セブン-イレブンがコンビニトップの座を維持している理由

 出店だけではない。大手流通業者なら必ず物流拠点を持っている。問屋やメーカーからの商品はいったん物流拠点に納品され、そこから各店舗へ配送される。ダイエーはこの物流拠点を自前でつくった。そして仕入れ業者から物流施設の利用料を徴収した。中内氏に言わせれば、各店舗に直接配送するよりはるかに効率がいいのだから、その対価をもらうのは当然、ということになるが、仕入れ先からの評判は悪かった。

 セブン&アイにももちろん物流拠点はある。ただし自前ではつくらず、問屋やメーカー、そして物流業者につくらせ、それを利用した。伊藤氏にすれば、自分たちは物流会社ではないためノウハウもない。だったら他社を信頼しアウトソーシングしたほうが効率がよく、しかも仕入れ業者や物流業者が主体的に動いてくれると考えた。
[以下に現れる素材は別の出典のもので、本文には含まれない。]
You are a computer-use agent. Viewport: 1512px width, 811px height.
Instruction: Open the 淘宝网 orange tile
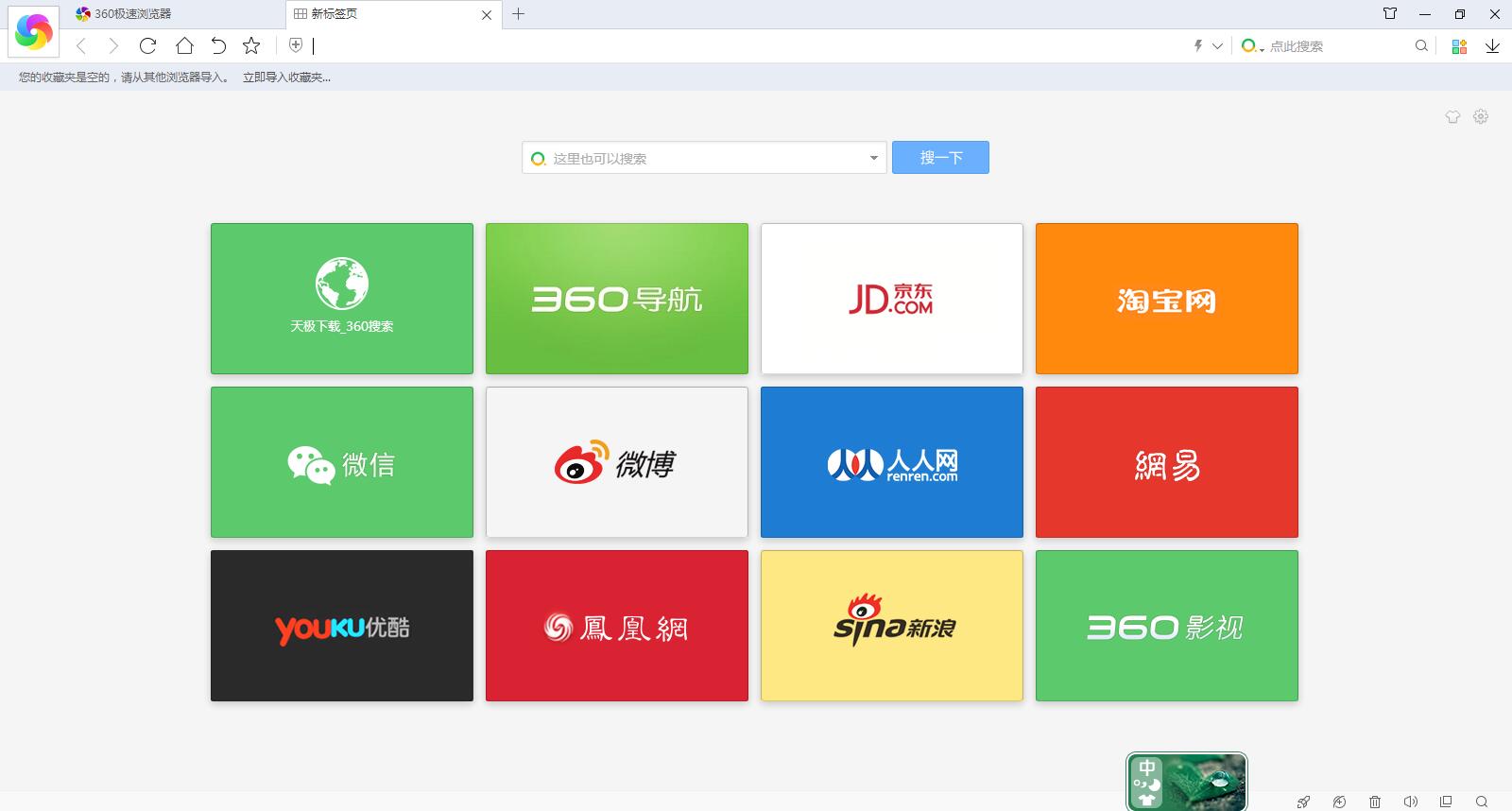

 商品戦略でも同様だ。中内氏率いるダイエーは、かつて松下電器(現パナソニックホールディングス)と全面対決したことがある。昔の家電製品はメーカーが定価を設定、小売店は自らの裁量で値下げをすることができなかった。しかし中内氏は「価格決定権は消費者にある」と値下げ販売を断行したのだ。

 その結果、松下電器から取引を停止される。これに対抗して中内氏は、家電メーカーのクラウンを買収、自ら家電製造に乗り出した。結果的にクラウンは大赤字を出すのだが、「売らぬなら作ってみせよう」というのは、いかにも中内氏らしいエピソードだ。

 だが、セブン&アイはまるで違う。収益の柱は、言うまでもなくコンビニエンスストアのセブン-イレブンだ。このセブンが、ローソン、ファミリーマートより収益力に勝るのは、ひとえにプライベートブランド(PB)戦略に秀でているためだ。ここでもセブン&アイは徹底的に外部の力を利用する。

 商品企画や商品チェックに関して、セブン-イレブンが徹底的に関与するが、製造するのはあくまで第三者。メーカーにとってみればセブン-イレブンは口うるさい存在だが、協力すればヒット商品が生まれる確率が高いことをメーカー側も知っている。この信頼関係があるからこそ、セブン-イレブンはコンビニの頂点に輝き続けている。